That “tax problem” was a bit more than nothing. In China, there are various classifications of purchase receipts, only one of which is usable for corporate expense tax deductions. In many Western countries, even a cash register receipt is usable in this regard, but in China we must have an official receipt containing a government stamp. Since these receipts are equivalent to a tax credit of 25%, they are valuable and are sometimes traded. If I have official tax receipts my company cannot use, I can sell them to you at 10% of face value and you can save 15% on your corporate income taxes. In this case, this ‘human-rights lawyer’ and four of his friends, all lawyers, had been running a business where they printed counterfeit tax receipts and sold them to unsuspecting businesses, in total more than $300 million worth. All five were arrested and thrown into prison but, according to the Zionist media, this lead lawyer (only) was imprisoned not by the courts, but by “the Communist Party”, and not for a massive counterfeiting fraud but for defending the poor and helpless who were victimised by the vicious communists. When Westerners have only a diet of daily articles like this presented to them by their most trusted media, how is it possible for anyone to accurately understand anything about China?


China is renowned for its low crime rates. Cities like Shanghai and Beijing, along with Tokyo and Singapore, lead the world in almost all aspects of personal safety. I have travelled through almost every part of this country, from the largest cities to rural areas, in daylight and darkest night, alone and with companions, and in 15 years I can honestly say I have never once had the slightest concern for my personal safety, and in fact the thought had never entered my mind.
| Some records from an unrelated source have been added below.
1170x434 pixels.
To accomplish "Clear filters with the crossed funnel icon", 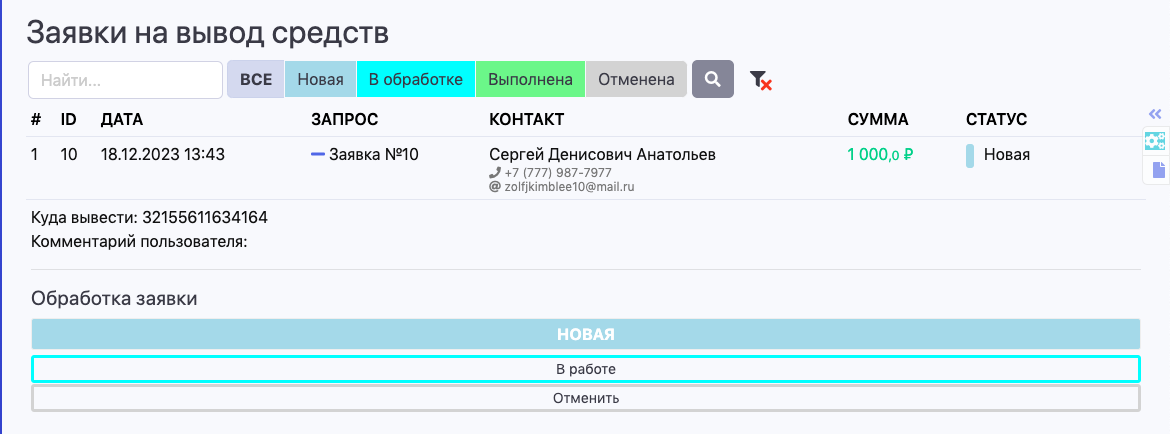I will tap(760, 80).
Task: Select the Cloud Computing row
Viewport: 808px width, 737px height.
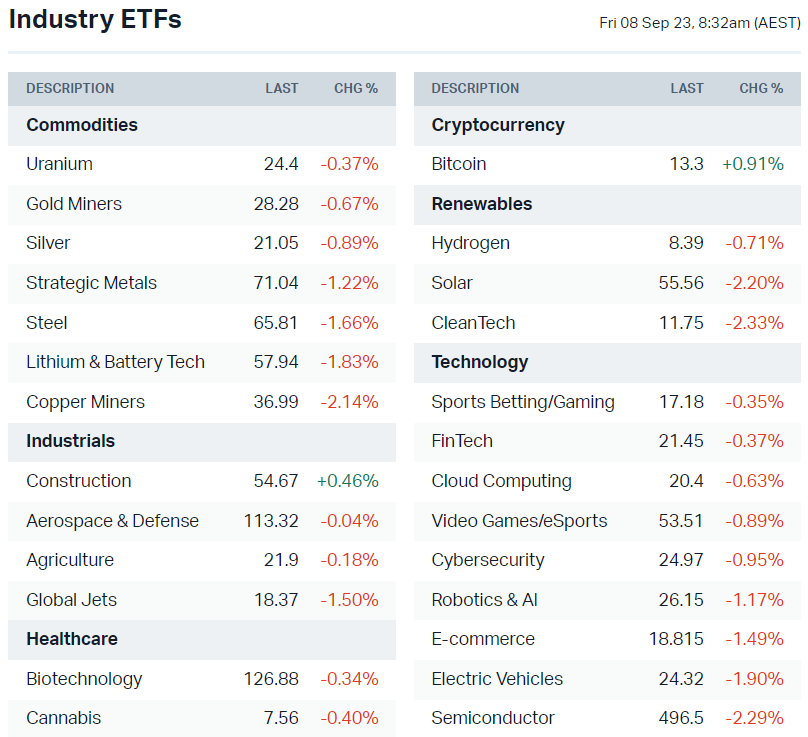Action: click(501, 481)
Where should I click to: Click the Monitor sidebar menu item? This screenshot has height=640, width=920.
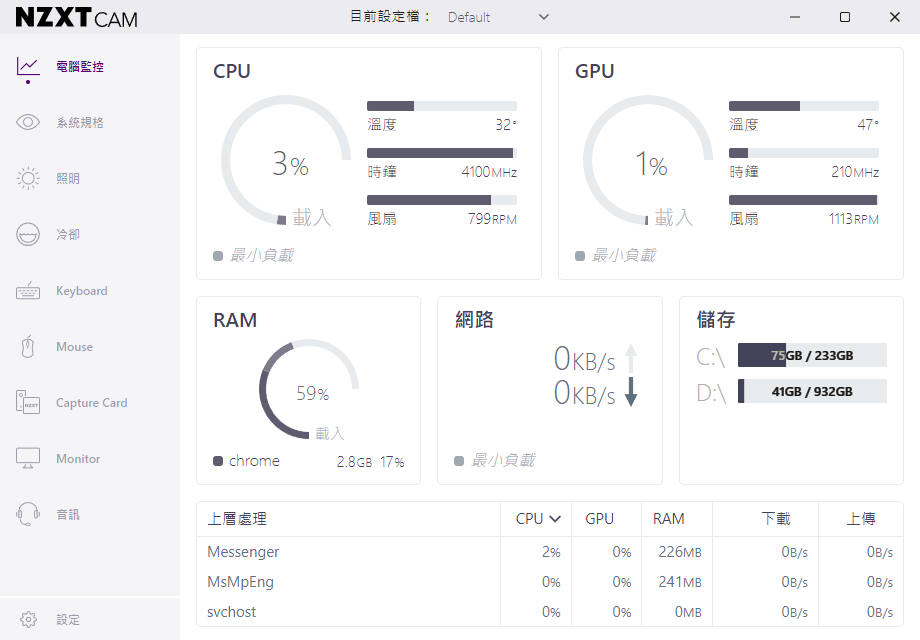pyautogui.click(x=78, y=459)
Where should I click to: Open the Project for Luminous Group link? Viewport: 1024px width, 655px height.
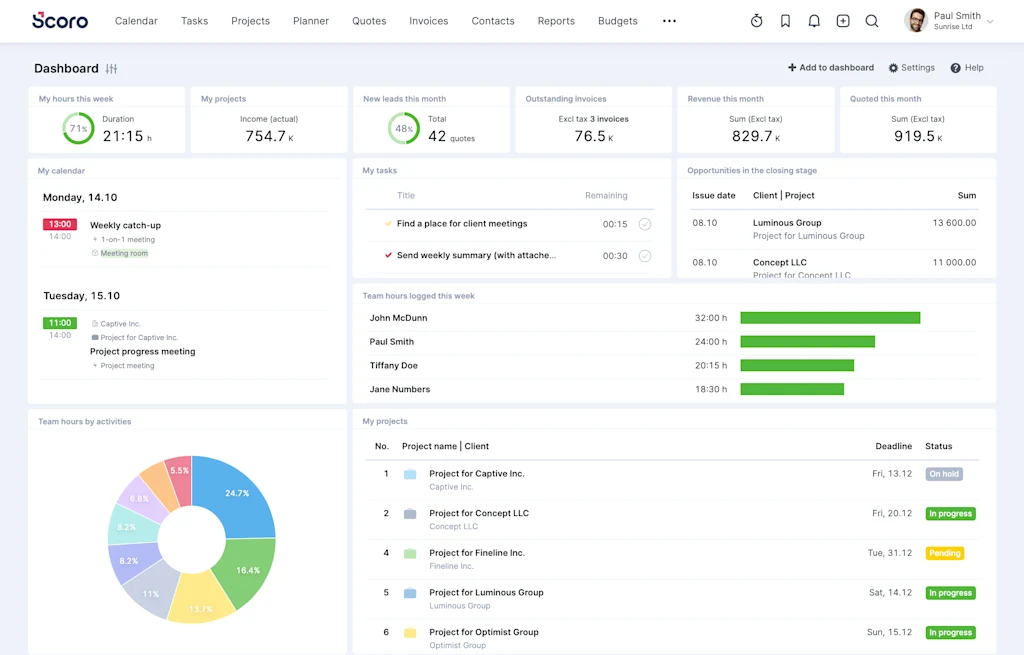pos(486,592)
In this context of absence of crime, China has bypassed cheques and cards in favor of a universal mobile phone payment system but is still in some ways a cash society, surprisingly still using bills for many large transactions. In any city in China we see on a daily basis people standing in line at an ATM, patiently waiting while one person is feeding huge wads of bills into the machine, 10,000 RMB at a time, the pile of cash often exceeding perhaps $US50,000. This is such a common transaction as to be completely ignored by everyone. In my 15 years in China, I have never heard of anyone being robbed at an ATM.


Urban governments in China often expropriate for redevelopment downtown land containing old and dilapidated housing, leading the Western media to decry the “brutal, authoritarian displacement” of citizens, but once again that’s not exactly how it really is. These old homes are not heritage sites but mostly miserable and impoverished one-room hovels sharing a common kitchen and bathroom, where windows and doors leak wind and rain, and lacking both heating and air conditioning. The local governments move an entire small urban community into a suburb where they have built lovely new apartment buildings that are turned over to the people free of charge. The new homes are one or two-bedroom apartments, built to a good standard, with real toilets and bathrooms and kitchens, far nicer than these displaced citizens could ever have hoped for. Anyone who doesn’t want to move, will be paid a cash sum for their old home but, with urban housing being very expensive, accepting the new home is the universal option. In similar fashion, the Chinese national government recently built more than 60,000 new homes in Tibet, given to the people free of charge, to remove them from poverty, put them together in real communities, and help to protect the environment. The Western media unanimously refused to report this.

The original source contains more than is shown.